» **REQUIREMENT**
Reproduce the records below without any changes, from the line containing "Identify the location of console-token-white: Path" through the line containing "This screenshot has height=511, width=1200.", inclusive.
START RECORDED DATA
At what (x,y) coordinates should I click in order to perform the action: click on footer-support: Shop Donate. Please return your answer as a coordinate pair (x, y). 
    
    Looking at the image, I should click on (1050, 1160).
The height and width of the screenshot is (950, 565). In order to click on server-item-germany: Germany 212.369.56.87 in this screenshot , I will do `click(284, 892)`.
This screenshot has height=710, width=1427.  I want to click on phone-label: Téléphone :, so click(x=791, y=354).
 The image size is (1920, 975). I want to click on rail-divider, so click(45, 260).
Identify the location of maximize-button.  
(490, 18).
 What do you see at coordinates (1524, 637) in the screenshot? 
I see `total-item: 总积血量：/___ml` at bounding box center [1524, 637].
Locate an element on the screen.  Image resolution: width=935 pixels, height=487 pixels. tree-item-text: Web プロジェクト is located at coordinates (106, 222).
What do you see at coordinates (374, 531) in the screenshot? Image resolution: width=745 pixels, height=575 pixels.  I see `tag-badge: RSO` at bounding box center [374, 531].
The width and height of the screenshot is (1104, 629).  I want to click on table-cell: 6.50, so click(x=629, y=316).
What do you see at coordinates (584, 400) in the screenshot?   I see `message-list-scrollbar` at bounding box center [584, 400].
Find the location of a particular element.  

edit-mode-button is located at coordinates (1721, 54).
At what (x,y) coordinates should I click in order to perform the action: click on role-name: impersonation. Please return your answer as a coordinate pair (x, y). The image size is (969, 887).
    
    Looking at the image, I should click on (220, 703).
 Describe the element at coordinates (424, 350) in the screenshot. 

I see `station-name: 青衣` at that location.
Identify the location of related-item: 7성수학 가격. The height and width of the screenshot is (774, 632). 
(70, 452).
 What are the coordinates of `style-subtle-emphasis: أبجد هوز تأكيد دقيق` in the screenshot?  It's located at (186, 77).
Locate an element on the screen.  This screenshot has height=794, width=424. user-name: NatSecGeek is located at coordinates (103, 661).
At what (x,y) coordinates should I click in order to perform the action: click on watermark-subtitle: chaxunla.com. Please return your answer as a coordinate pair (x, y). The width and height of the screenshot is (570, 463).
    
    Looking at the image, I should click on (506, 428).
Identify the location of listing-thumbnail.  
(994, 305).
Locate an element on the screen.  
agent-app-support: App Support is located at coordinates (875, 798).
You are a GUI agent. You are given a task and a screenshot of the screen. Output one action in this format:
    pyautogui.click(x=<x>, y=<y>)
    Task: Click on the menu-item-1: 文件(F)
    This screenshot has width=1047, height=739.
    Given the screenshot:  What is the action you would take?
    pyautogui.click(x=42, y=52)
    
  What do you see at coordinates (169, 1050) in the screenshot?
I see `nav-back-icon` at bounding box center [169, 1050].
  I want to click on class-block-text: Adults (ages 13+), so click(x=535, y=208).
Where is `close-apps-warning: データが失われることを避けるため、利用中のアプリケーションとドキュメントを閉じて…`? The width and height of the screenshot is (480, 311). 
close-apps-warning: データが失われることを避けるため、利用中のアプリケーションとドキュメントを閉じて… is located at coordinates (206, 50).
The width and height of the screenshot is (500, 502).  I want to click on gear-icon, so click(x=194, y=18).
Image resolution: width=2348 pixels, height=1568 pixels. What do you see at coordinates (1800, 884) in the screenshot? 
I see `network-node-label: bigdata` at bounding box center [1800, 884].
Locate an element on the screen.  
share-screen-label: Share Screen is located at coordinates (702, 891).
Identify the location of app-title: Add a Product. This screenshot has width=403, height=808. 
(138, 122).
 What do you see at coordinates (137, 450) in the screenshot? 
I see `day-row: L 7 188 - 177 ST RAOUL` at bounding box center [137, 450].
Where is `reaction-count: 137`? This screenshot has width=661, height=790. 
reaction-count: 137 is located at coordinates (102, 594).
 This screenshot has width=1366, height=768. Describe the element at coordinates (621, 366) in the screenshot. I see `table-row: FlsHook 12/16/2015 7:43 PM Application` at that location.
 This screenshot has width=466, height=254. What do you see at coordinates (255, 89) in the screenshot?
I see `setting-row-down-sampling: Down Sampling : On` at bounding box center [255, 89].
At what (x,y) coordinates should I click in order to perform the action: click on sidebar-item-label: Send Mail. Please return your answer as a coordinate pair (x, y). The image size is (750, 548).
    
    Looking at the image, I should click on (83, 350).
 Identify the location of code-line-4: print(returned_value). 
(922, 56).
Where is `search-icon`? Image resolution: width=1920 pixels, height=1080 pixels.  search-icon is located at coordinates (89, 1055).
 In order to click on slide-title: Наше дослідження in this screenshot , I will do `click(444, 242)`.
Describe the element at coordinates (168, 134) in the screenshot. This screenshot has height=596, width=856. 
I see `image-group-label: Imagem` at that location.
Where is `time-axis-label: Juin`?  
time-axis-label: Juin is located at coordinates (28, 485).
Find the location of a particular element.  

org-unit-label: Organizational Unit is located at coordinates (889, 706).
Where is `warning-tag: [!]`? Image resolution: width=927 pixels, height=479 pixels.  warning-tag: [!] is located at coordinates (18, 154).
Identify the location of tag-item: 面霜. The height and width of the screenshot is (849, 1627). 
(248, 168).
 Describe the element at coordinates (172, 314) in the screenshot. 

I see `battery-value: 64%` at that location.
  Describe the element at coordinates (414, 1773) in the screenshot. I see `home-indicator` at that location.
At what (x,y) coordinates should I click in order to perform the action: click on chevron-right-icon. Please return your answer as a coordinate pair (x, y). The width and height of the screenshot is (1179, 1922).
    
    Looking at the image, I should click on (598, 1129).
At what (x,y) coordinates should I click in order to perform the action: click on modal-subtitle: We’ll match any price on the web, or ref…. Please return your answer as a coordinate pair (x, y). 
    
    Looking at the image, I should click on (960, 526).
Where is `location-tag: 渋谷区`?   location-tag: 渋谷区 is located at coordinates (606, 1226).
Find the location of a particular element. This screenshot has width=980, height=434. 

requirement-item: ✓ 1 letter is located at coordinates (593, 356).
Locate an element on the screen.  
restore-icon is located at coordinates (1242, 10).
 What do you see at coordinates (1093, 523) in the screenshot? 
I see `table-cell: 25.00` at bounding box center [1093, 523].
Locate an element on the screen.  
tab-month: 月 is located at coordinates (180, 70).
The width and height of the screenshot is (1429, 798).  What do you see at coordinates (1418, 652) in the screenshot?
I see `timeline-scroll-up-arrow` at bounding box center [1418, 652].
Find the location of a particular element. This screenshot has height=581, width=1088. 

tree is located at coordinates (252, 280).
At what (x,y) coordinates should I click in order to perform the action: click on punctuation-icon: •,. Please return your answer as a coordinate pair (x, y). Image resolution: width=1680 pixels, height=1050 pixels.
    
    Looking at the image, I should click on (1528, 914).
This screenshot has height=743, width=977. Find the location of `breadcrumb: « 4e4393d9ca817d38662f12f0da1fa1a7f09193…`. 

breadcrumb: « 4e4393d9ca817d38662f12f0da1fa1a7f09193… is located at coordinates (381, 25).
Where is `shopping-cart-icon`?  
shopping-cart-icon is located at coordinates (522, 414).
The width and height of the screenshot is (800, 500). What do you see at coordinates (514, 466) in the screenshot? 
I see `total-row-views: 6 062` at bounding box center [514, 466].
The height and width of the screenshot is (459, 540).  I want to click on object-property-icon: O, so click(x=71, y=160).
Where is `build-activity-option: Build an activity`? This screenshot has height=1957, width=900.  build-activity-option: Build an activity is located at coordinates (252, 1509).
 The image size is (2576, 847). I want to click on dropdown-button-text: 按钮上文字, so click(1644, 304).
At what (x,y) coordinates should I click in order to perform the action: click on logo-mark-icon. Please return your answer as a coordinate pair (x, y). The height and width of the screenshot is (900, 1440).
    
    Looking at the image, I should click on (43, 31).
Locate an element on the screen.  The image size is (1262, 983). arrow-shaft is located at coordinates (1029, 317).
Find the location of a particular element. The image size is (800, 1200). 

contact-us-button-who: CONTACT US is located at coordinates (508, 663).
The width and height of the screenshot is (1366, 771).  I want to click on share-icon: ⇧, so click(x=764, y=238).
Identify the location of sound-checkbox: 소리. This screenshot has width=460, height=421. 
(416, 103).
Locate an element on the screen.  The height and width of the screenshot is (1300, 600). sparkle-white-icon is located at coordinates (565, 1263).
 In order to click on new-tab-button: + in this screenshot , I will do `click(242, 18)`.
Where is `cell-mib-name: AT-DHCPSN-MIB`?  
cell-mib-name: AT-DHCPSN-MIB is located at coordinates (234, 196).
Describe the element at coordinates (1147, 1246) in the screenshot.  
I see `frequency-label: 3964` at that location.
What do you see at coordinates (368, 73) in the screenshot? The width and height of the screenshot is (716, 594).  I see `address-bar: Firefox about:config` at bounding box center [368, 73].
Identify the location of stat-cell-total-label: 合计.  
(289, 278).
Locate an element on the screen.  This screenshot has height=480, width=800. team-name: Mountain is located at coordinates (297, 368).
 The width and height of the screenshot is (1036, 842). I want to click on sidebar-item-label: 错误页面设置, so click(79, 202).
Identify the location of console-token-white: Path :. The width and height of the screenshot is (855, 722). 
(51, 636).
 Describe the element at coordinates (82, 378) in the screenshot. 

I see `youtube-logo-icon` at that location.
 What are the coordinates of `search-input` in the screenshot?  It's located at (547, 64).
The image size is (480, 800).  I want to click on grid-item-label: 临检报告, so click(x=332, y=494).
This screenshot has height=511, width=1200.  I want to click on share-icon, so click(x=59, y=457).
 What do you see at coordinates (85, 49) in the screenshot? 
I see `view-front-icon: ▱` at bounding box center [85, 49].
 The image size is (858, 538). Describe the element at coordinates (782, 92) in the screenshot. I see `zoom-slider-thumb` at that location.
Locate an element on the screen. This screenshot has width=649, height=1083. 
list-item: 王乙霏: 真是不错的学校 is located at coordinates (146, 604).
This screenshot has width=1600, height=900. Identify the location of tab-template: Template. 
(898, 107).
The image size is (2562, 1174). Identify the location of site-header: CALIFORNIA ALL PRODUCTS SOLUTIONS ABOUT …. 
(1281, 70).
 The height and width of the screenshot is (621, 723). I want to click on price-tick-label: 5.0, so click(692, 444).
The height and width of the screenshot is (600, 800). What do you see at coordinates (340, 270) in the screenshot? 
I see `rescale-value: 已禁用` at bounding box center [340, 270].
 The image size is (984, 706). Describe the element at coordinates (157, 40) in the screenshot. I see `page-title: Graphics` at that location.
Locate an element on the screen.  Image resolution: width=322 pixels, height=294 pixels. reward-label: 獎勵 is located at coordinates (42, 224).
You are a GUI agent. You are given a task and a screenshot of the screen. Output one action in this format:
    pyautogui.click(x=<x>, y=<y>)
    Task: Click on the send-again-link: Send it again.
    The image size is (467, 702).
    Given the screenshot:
END RECORDED DATA
» **WRITTEN SOLUTION**
Identify the location of console-token-white: Path :. The width and height of the screenshot is (855, 722). 
(51, 636).
 Describe the element at coordinates (82, 378) in the screenshot. 

I see `youtube-logo-icon` at that location.
 What are the coordinates of `search-input` in the screenshot?  It's located at (547, 64).
The image size is (480, 800).  I want to click on grid-item-label: 临检报告, so click(x=332, y=494).
This screenshot has height=511, width=1200.  I want to click on share-icon, so click(x=59, y=457).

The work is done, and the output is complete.